What do we have here? Six simple truncations of a 3x3x3. In all six cases I used the same truncation scheme, a completely asymmetrical one: The cutting depth of the corners are 345, compared with 444 for the HalfTruncatedCube.
All six variants represent a subgroup of Oh, which is the group of octahedral point symmetries.
The variants from left to right are:
- The trivial subgroup. No symmetry at all.
- Point symmetry at the cubes central.
- Mirroring at a plane parallel to opposing faces.
- Mirroring at a plane going through opposing edges.
- Rotational symmetry (of 180°) along an axis going through two opposing face pieces.
- Rotational symmetry (of 180°) along an axis going through two opposing edges.

Does anybody understand what I want to describe here?

Andreas

EDIT: Corrected some minor mistakes

We are missing cubes with the same truncations on corners with connected by 1 edge.

In this case you have a subgroup with 90 degrees rotational symmetry along an axis going through two opposing edges also opp. face pieces.

Andreas- Thanks for these slot fillers! I love seeing the series you create. Do you mean there are 4 symmetries needed to complete the series? Symmetries around vertices?

Nice work!

Hi Jason,

I mean this:
The group of octahedral symmetry has 48 transformations. These are enumerated in the conjugacy classes in that article, although spread along two sections.
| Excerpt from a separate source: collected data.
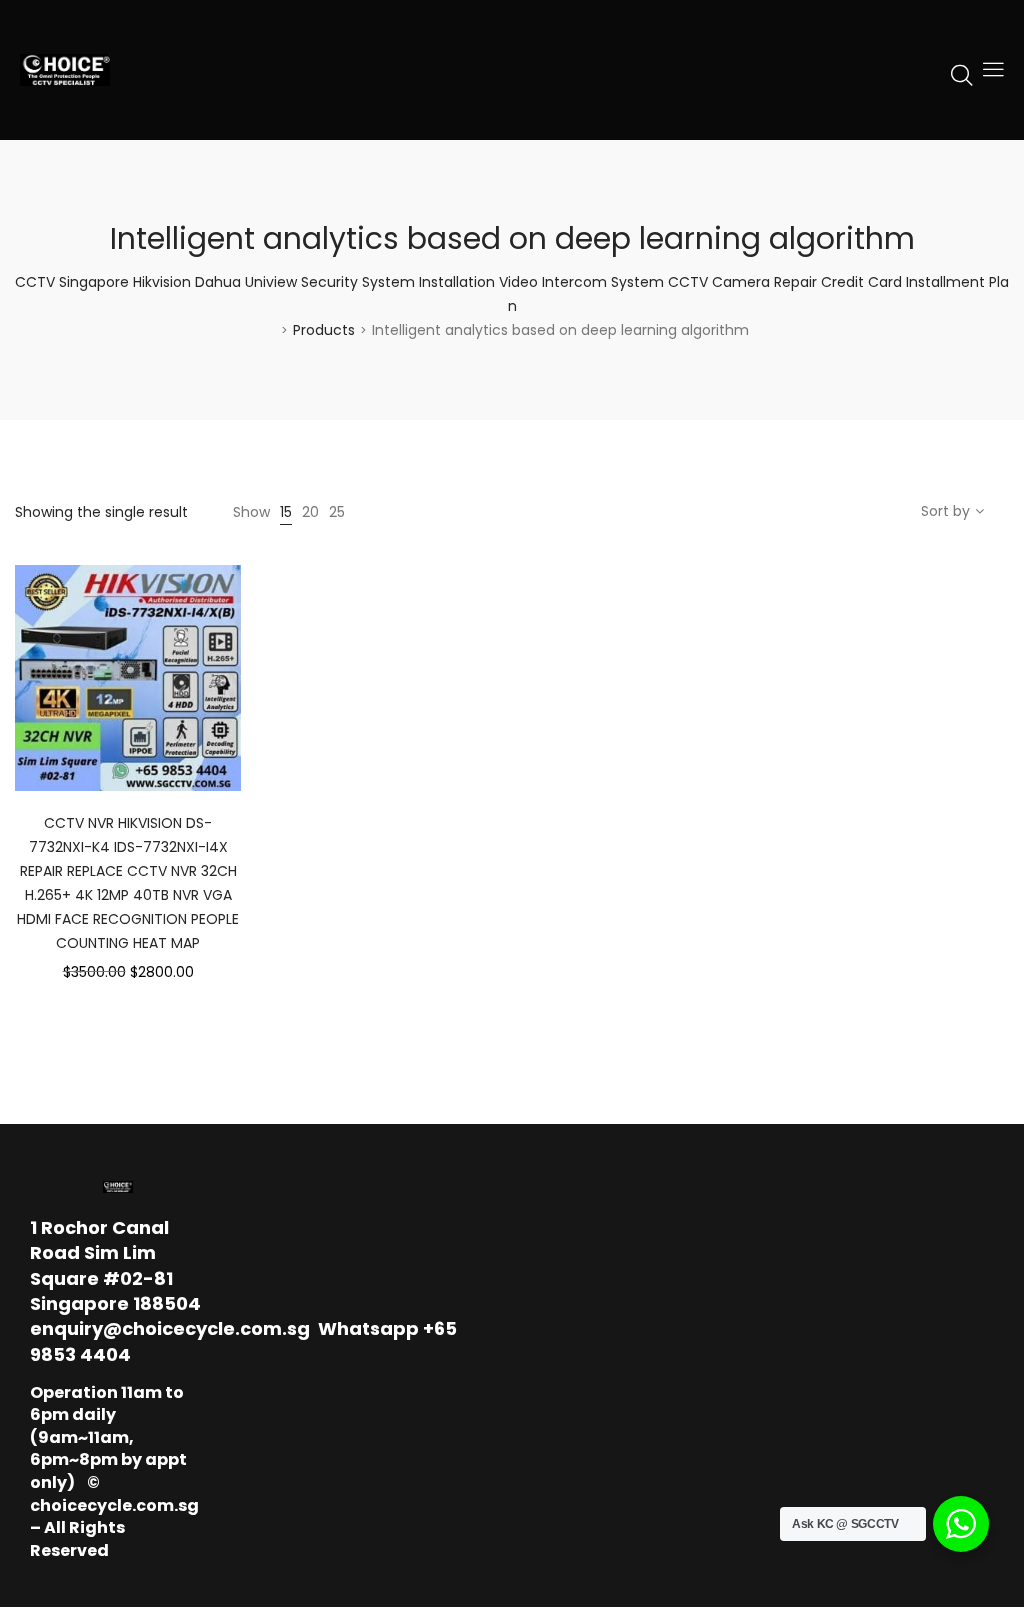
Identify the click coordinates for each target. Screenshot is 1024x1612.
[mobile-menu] (993, 70)
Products (324, 330)
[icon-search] (962, 74)
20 (310, 512)
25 (337, 512)
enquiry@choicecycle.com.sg (170, 1328)
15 (286, 512)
The whole series will contain all 33 subgroups known to the octahedral symmetry.
Please note that the wikipedia-article mentions less than 33 subgroups because some are left out because of isomorphism. The to mirrorings I mentioned and presented are treated as one subgroup.

@Claus:
The variant you describe here has a higher degree of symmetry than the six I implemented here.
But coincidentially you are right. That variant is missing but I am already working on it.